Jen Bekman Gallery
6 Spring Street, between Elizabeth St. and Bowery, 212-219-0166
East Village / Lower East Side
April 27 - June 7, 2007
Reception: Friday, April 27, 6 - 8 PM
Web Site
Ross’s work is a series of intricate paintings using graphite, watercolor and walnut ink on paper and directly on walls. She creates the complex and intriguing marriage between plants and animals. Says Ross, “What would happen if the DNA sequence of a plant or mushroom were spliced with that of an animal?”

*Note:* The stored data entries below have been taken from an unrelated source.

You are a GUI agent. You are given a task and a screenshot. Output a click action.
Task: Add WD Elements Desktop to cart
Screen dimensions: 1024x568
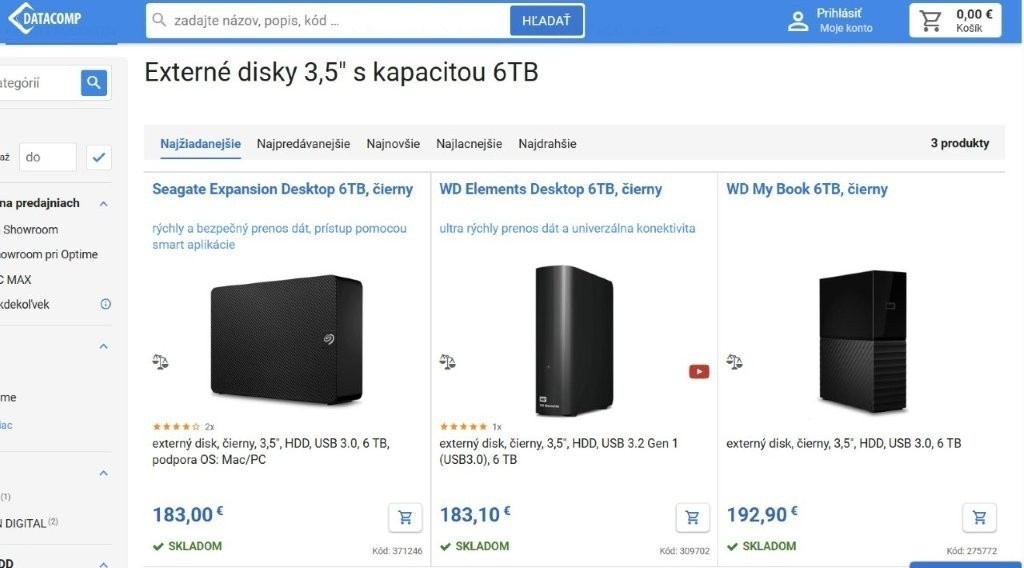(692, 517)
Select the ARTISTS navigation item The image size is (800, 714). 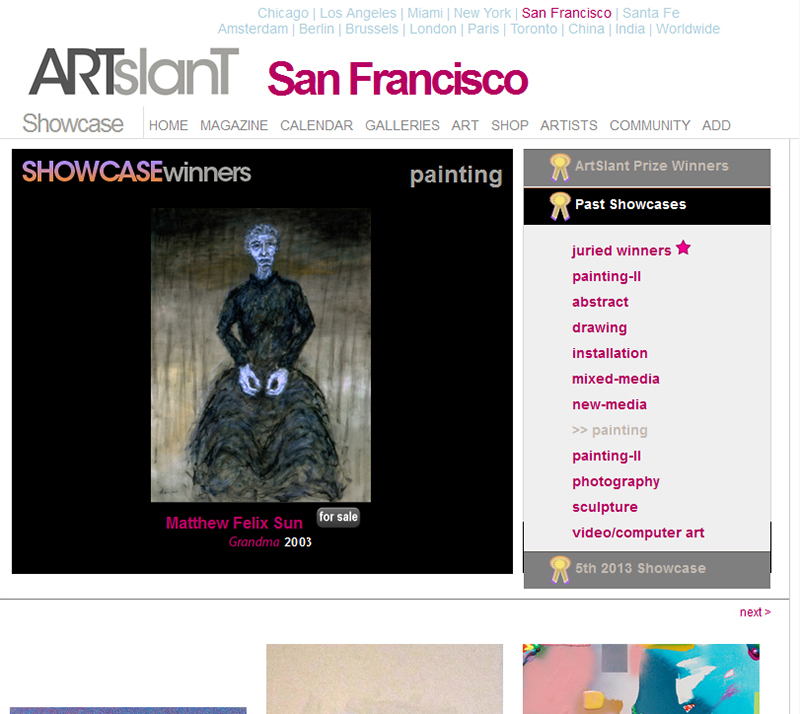pos(568,125)
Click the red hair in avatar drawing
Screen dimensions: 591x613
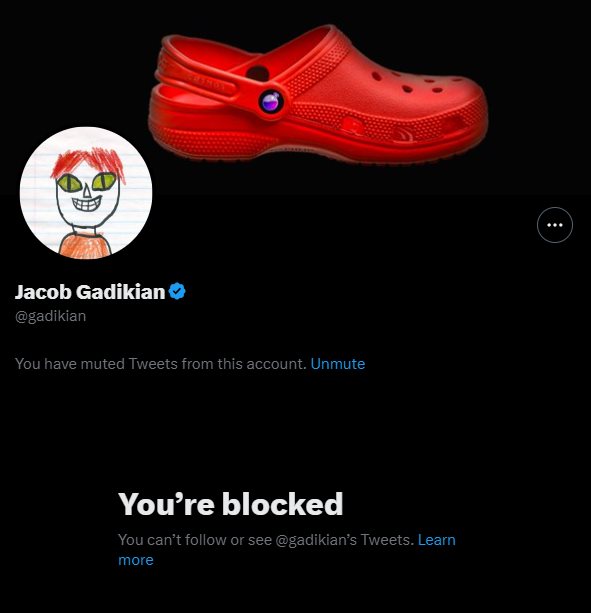[88, 162]
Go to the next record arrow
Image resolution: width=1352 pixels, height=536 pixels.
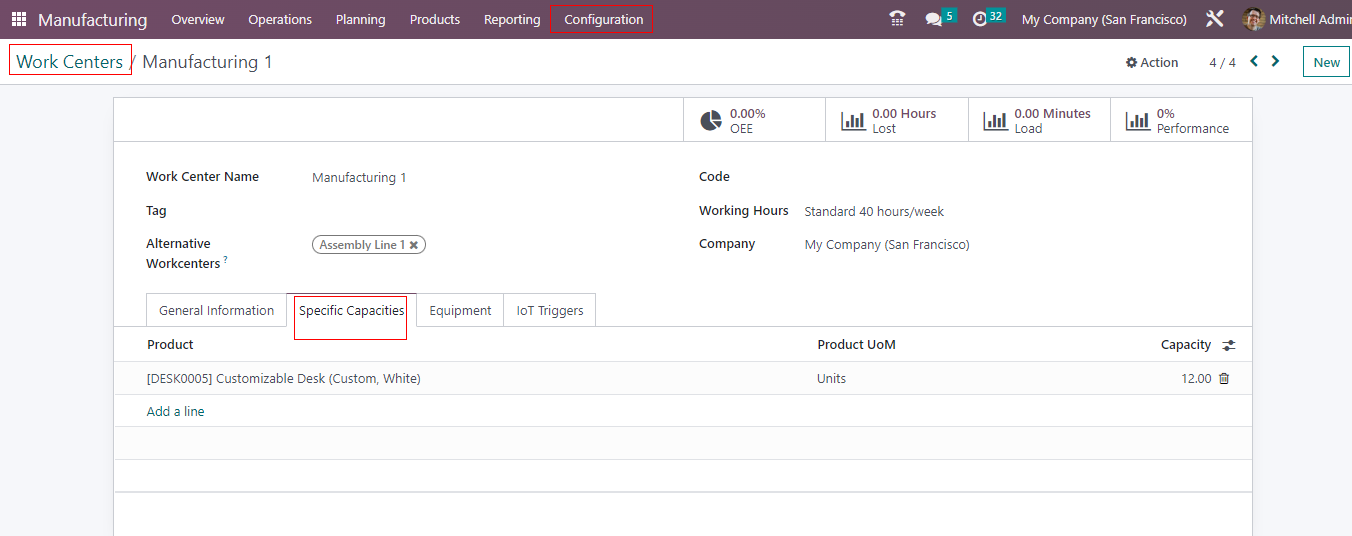click(x=1275, y=61)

Ross has shown in dozens of exhibitions from Massachusetts to California. Her recent sold-out solo exhibition at Boston’s Allston Skirt Gallery was reviewed in the Boston Globe, which described her work as “beautiful… but packed with moral and emotional complexity.” Ross creates spectacularly realistic images of nature, but upon closer look the viewer realizes the illusion; a finch’s head at the tip of a white birch tree, or a tiny quail’s release from a blooming magnolia tree. In her statement Ross writes: “These images subvert the traditional genre of botanical illustration by approaching the close study of the natural world through the lens of genetic engineering and mutation gone awry.”
Gallery director Jen Bekman observes, “I am absolutely thrilled to host this exhibition and welcome Amy into the jen bekman family. Her paintings seem simply beautiful at first, but they are also sly commentary on a modern world where most every aspect of nature has been manipulated, spliced, transformed and morphed by human intervention.”